Developer’s Guide¶
Repositories¶
The beam repository on github is here.
The convention for merging into the develop branch is that develop needs to be pass all tests and at least one other active BEAM developer needs to review your changes before merging. Please do this by creating a pull request from any new feature branches into develop. We also encourage you to create pull requests early in your development cycle which gives other’s an opportunity to observe and/or provide feedback in real time. When you are ready for a review, invite one or more through the pull request.
Please use the following naming convention for feature branches, “<initials-or-username>/<descriptive-feature-branch-name>”. Adding the issue number is also helpful, e.g.:
cjrs/#112-update-docs
An example workflow for contributing a new feature beam might look like this:
create a new branch off of develop (e.g. cjrs/#112-update-docs)
push and create a pull request right away
work in cjrs/#112-update-docs
get it to compile, pass tests
request reviews from pull request
after reviews and any subsequent iterations, merge into develop and close pull request
delete feature branch unless continued work to happy imminently on same feature branch
The pev-only and related feature branches hold a previous version of BEAM (v0.1.X) which is incompatible with develop but is still used for modeling and analysis work.
Configuration¶
We use typesafe config for our configuration parser and we use the tscfg utility for generating typesafe container class for our config that we can browse with auto-complete while developing.

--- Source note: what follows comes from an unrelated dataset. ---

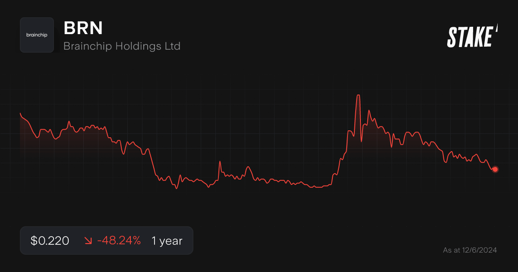Click the As at 12/6/2024 date text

Then you can make a copy of the config template under:
src/main/resources/beam-template.conf
and start customizing the configurations to your use case.
To add new parameters or change the structure of the configuration class itself, simply edit the config-template.conf file and run the gradle task:
./gradlew generateConfig
This will generate a new class src/main/scala/beam/sim/config/BeamConfig.scala which will reflect the new structure and parameters.
Environment Variables¶
BEAM supports using an environment variable to optionally specify a directory to write outputs. This is not required.
Depending on your operating system, the manner in which you want to run the BEAM application or gradle tasks, the specific place where you set these variables will differ. To run from the command line, add these statements to your .bash_profile file:
export BEAM_OUTPUT=/path/to/your/preferred/output/destination/`
To run from IntelliJ as an “Application”, edit the “Environment Variables” field in your Run Configuration to look like this:
BEAM_OUTPUT="/path/to/your/preferred/output/destination/"
Finally, if you want to run the gradle tasks from IntelliJ in OS X, you need to configure your variables as launch tasks by creating a plist file for each. The files should be located under ~/Library/LaunchAgents/ and look like the following. Note that after creating the files you need to log out / log in to OS X and you can’t Launch IntelliJ automatically on log-in because the LaunchAgents might not complete in time.
File: ~/Library/LaunchAgents/setenv.BEAM_OUTPUT.plist:
<?xml version="1.0" encoding="UTF-8"?>
<!DOCTYPE plist PUBLIC "-//Apple//DTD PLIST 1.0//EN" "http://www.apple.com/DTDs/PropertyList-1.0.dtd">
<plist version="1.0">
<dict>
<key>Label</key>
<string>setenv.BEAM_OUTPUT</string>
<key>ProgramArguments</key>
<array>
<string>/bin/launchctl</string>
<string>setenv</string>
<string>BEAM_OUTPUT</string>
<string>/path/to/your/preferred/output/destination/</string>
</array>
<key>RunAtLoad</key>
<true/>
<key>ServiceIPC</key>
<false/>
</dict>
</plist>
GIT-LFS - known issues¶
** IntelliJ IDEA credentials issue **
Sometimes it might be possible that IntelliJ IDEA integration struggles with the credentials of git-lfs if they are different from your regular git credentials (which is most probably the case for beam). Hence if you changed files in beam that are tracked by git-lfs (e.g. vehicles.csv.gz) you should use command line git for pushing them to the server.
** timeout **
Sometimes it is possible to face a timeout issue when trying to push huge files. The steps below can be followed:
Connect to some EC2 server inside the same Amazon S3 region: us-east-2
Copy the file to the server using scp:
$ scp -i mykey.pem somefile.txt remote_username@machine.us-east-2.compute.amazonaws.com:/tmp
Clone the repository as usual (make sure git and git-lfs are properly installed)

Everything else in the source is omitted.